Toute l'actu en bref

De nombreux blocages et barrages filtrants ont eu lieu jeudi partout en France. (Image symbolique)

KEYSTONE/EPA/CHRISTOPHE PETIT TESSON

(sda-ats)

La guerre des nerfs continue entre le gouvernement et les opposants à la loi Travail, à huit jours de l'Euro. Des grèves reconductibles perturbent en effet de nouveau les transports jeudi, sans qu'aucune issue à la crise sociale ne se profile.

Les mouvements sociaux persistent également dans les raffineries, les ports et les docks, l'énergie. Et ils ont débuté lundi dans le secteur du traitement des déchets. Le Premier ministre Manuel Valls a évoqué son "sentiment de gâchis" sur l'impact économique du conflit social.

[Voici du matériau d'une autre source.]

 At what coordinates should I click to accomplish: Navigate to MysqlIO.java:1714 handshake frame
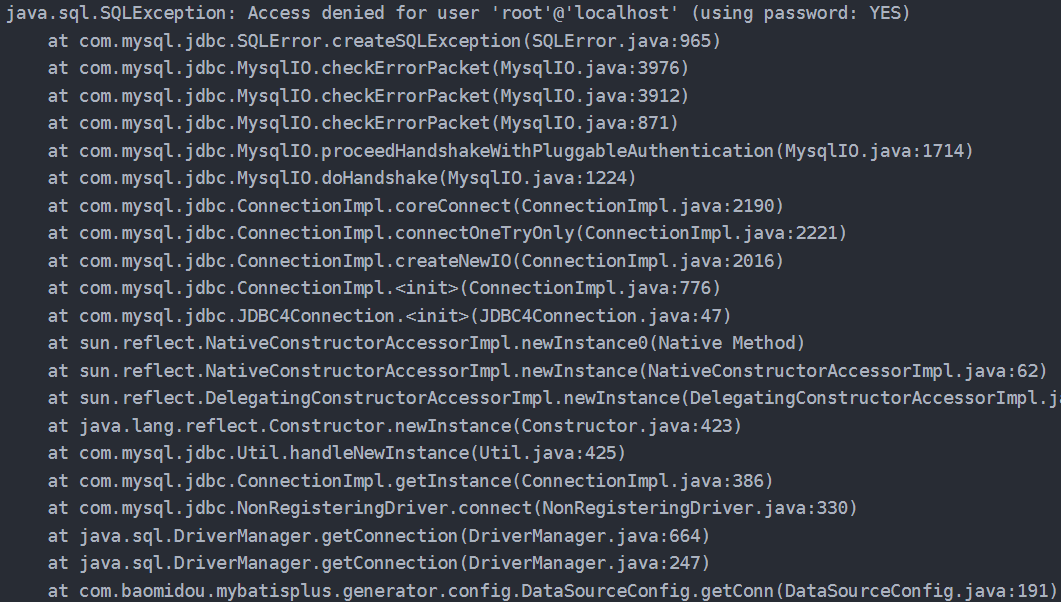click(x=873, y=151)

De nombreux blocages et barrages filtrants ont eu lieu jeudi partout en France. Les chantiers navals STX de Saint-Nazaire, la centrale de Flamanville, la gare de Lorient, l'usine Renault Cléon près de Rouen, une zone d'activités du Bas-Rhin ou encore la zone industrielle de Dieppe font partie des lieux paralysés.

De nouvelles manifestations sont prévues en régions, notamment à Nantes, Rennes, Toulouse et Marseille, ainsi qu'une manifestation de cheminots à Paris.

Multiples perturbations

A la SNCF, où les négociations d'entreprise sont dans leur phase finale, le trafic des trains était perturbé jeudi matin. L'entreprise prévoit seulement 40% des Transiliens en circulation, le tiers des Intercités, la moitié des TER et six TGV sur dix.

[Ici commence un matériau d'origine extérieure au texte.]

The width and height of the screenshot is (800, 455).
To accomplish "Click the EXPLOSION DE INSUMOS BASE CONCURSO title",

Côté ciel, le trafic s'annonçait légèrement perturbé jeudi, notamment à Orly et Lille où Air France a annulé 10% des vols. Quatre syndicats de contrôleurs aériens ont toutefois levé leur préavis de grève pour le week-end. Seule la CGT maintient la pression. Le secrétaire d'Etat aux Transports Alain Vidalies ne prévoit "pas de perturbations ce week-end dans l'aérien".

Six raffineries sur huit restaient "à l'arrêt ou au ralenti", selon la CGT-pétrole. Au terminal pétrolier havrais, la grève a été reconduite pour cinq jours.

Côté énergie, la CGT accentue son action avec un appel à la grève reconductible, rejointe par deux autres syndicats. Un arrêt de travail a été voté dans 16 des 19 centrales nucléaires françaises.

Gouvernement ferme

Patron de la CGT, Philippe Martinez, a accusé l'exécutif de refuser le dialogue. Il a renvoyé au gouvernement la responsabilité d'éventuelles grèves pendant l'Euro et a promis cette semaine "la plus forte mobilisation depuis trois mois".

Le gouvernement entend "tenir sur le fond" du projet de loi Travail. Près de 400 amendements y ont toutefois été déposés en commission au Sénat, après l'utilisation précoce du 49-3 à l'Assemblée nationale.

"Nous n'allons pas retirer le texte", a affirmé la ministre du Travail, Myriam El Khomri, sur i-Télé. "Reculer serait une faute politique", a martelé de son côté Manuel Valls. Ce serait une preuve de "courage politique", a rétorqué François Hommeril, devenu mercredi président du syndicat CFE-CGC.